Mettez en forme l'intégralité de la liste ci-dessous comme un tableau JSON de chaînes de caractères, à raison d'une chaîne par ligne, en omettant les lignes vides.

DONNÉES FOURNIES:
====

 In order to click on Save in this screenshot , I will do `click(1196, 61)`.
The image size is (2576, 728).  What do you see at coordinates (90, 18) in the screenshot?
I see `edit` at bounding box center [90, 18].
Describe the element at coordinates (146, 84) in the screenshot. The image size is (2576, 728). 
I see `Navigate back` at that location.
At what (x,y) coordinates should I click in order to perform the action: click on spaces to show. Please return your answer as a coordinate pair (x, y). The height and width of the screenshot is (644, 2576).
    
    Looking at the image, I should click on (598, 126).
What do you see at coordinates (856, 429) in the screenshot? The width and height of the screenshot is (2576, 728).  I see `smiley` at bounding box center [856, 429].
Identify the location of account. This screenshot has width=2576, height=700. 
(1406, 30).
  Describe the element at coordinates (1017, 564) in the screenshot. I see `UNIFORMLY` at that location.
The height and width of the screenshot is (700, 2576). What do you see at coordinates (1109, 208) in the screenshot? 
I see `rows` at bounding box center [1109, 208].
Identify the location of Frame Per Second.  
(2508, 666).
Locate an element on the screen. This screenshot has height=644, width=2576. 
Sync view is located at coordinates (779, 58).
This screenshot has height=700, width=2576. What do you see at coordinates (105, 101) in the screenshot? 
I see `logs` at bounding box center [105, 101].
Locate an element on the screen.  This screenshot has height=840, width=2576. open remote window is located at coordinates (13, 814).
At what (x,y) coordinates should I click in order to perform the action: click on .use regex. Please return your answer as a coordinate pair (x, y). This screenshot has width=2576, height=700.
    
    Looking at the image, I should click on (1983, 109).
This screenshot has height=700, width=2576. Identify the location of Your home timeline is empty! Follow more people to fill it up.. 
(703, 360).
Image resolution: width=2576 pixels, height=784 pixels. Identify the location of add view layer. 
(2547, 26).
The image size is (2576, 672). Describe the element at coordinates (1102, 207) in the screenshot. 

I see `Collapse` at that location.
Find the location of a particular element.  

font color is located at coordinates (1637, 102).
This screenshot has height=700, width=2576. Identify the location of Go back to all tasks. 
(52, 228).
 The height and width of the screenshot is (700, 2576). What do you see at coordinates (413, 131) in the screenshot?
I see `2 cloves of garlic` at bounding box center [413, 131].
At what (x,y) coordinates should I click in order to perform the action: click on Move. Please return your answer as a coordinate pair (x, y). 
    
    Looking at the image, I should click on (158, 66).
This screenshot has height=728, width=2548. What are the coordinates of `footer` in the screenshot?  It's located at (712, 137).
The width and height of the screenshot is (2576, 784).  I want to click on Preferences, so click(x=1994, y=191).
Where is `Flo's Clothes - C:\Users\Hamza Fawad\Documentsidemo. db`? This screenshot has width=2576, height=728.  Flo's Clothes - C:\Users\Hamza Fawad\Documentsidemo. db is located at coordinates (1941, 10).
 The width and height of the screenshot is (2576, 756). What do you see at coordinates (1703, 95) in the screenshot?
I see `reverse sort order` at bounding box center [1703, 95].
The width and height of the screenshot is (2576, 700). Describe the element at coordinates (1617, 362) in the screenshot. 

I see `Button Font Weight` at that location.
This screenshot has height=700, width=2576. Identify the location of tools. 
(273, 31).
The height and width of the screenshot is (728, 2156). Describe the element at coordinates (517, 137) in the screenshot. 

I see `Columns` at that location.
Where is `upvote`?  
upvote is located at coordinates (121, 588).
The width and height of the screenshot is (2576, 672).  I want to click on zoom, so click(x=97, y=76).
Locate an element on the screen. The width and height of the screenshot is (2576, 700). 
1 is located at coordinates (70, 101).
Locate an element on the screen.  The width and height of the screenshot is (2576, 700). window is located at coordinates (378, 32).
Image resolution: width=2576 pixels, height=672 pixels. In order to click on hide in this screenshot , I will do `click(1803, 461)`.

====

SOLUTION PROPOSÉE:
[
  " In order to click on Save in this screenshot , I will do `click(1196, 61)`.",
  "The image size is (2576, 728).  What do you see at coordinates (90, 18) in the screenshot?",
  "I see `edit` at bounding box center [90, 18].",
  "Describe the element at coordinates (146, 84) in the screenshot. The image size is (2576, 728). ",
  "I see `Navigate back` at that location.",
  "At what (x,y) coordinates should I click in order to perform the action: click on spaces to show. Please return your answer as a coordinate pair (x, y). The height and width of the screenshot is (644, 2576).",
  "    Looking at the image, I should click on (598, 126).",
  "What do you see at coordinates (856, 429) in the screenshot? The width and height of the screenshot is (2576, 728).  I see `smiley` at bounding box center [856, 429].",
  "Identify the location of account. This screenshot has width=2576, height=700. ",
  "(1406, 30).",
  "  Describe the element at coordinates (1017, 564) in the screenshot. I see `UNIFORMLY` at that location.",
  "The height and width of the screenshot is (700, 2576). What do you see at coordinates (1109, 208) in the screenshot? ",
  "I see `rows` at bounding box center [1109, 208].",
  "Identify the location of Frame Per Second.  ",
  "(2508, 666).",
  "Locate an element on the screen. This screenshot has height=644, width=2576. ",
  "Sync view is located at coordinates (779, 58).",
  "This screenshot has height=700, width=2576. What do you see at coordinates (105, 101) in the screenshot? ",
  "I see `logs` at bounding box center [105, 101].",
  "Locate an element on the screen.  This screenshot has height=840, width=2576. open remote window is located at coordinates (13, 814).",
  "At what (x,y) coordinates should I click in order to perform the action: click on .use regex. Please return your answer as a coordinate pair (x, y). This screenshot has width=2576, height=700.",
  "    Looking at the image, I should click on (1983, 109).",
  "This screenshot has height=700, width=2576. Identify the location of Your home timeline is empty! Follow more people to fill it up.. ",
  "(703, 360).",
  "Image resolution: width=2576 pixels, height=784 pixels. Identify the location of add view layer. ",
  "(2547, 26).",
  "The image size is (2576, 672). Describe the element at coordinates (1102, 207) in the screenshot. ",
  "I see `Collapse` at that location.",
  "Find the location of a particular element.  ",
  "font color is located at coordinates (1637, 102).",
  "This screenshot has height=700, width=2576. Identify the location of Go back to all tasks. ",
  "(52, 228).",
  " The height and width of the screenshot is (700, 2576). What do you see at coordinates (413, 131) in the screenshot?",
  "I see `2 cloves of garlic` at bounding box center [413, 131].",
  "At what (x,y) coordinates should I click in order to perform the action: click on Move. Please return your answer as a coordinate pair (x, y). ",
  "    Looking at the image, I should click on (158, 66).",
  "This screenshot has height=728, width=2548. What are the coordinates of `footer` in the screenshot?  It's located at (712, 137).",
  "The width and height of the screenshot is (2576, 784).  I want to click on Preferences, so click(x=1994, y=191).",
  "Where is `Flo's Clothes - C:\\Users\\Hamza Fawad\\Documentsidemo. db`? This screenshot has width=2576, height=728.  Flo's Clothes - C:\\Users\\Hamza Fawad\\Documentsidemo. db is located at coordinates (1941, 10).",
  " The width and height of the screenshot is (2576, 756). What do you see at coordinates (1703, 95) in the screenshot?",
  "I see `reverse sort order` at bounding box center [1703, 95].",
  "The width and height of the screenshot is (2576, 700). Describe the element at coordinates (1617, 362) in the screenshot. ",
  "I see `Button Font Weight` at that location.",
  "This screenshot has height=700, width=2576. Identify the location of tools. ",
  "(273, 31).",
  "The height and width of the screenshot is (728, 2156). Describe the element at coordinates (517, 137) in the screenshot. ",
  "I see `Columns` at that location.",
  "Where is `upvote`?  ",
  "upvote is located at coordinates (121, 588).",
  "The width and height of the screenshot is (2576, 672).  I want to click on zoom, so click(x=97, y=76).",
  "Locate an element on the screen. The width and height of the screenshot is (2576, 700). ",
  "1 is located at coordinates (70, 101).",
  "Locate an element on the screen.  The width and height of the screenshot is (2576, 700). window is located at coordinates (378, 32).",
  "Image resolution: width=2576 pixels, height=672 pixels. In order to click on hide in this screenshot , I will do `click(1803, 461)`."
]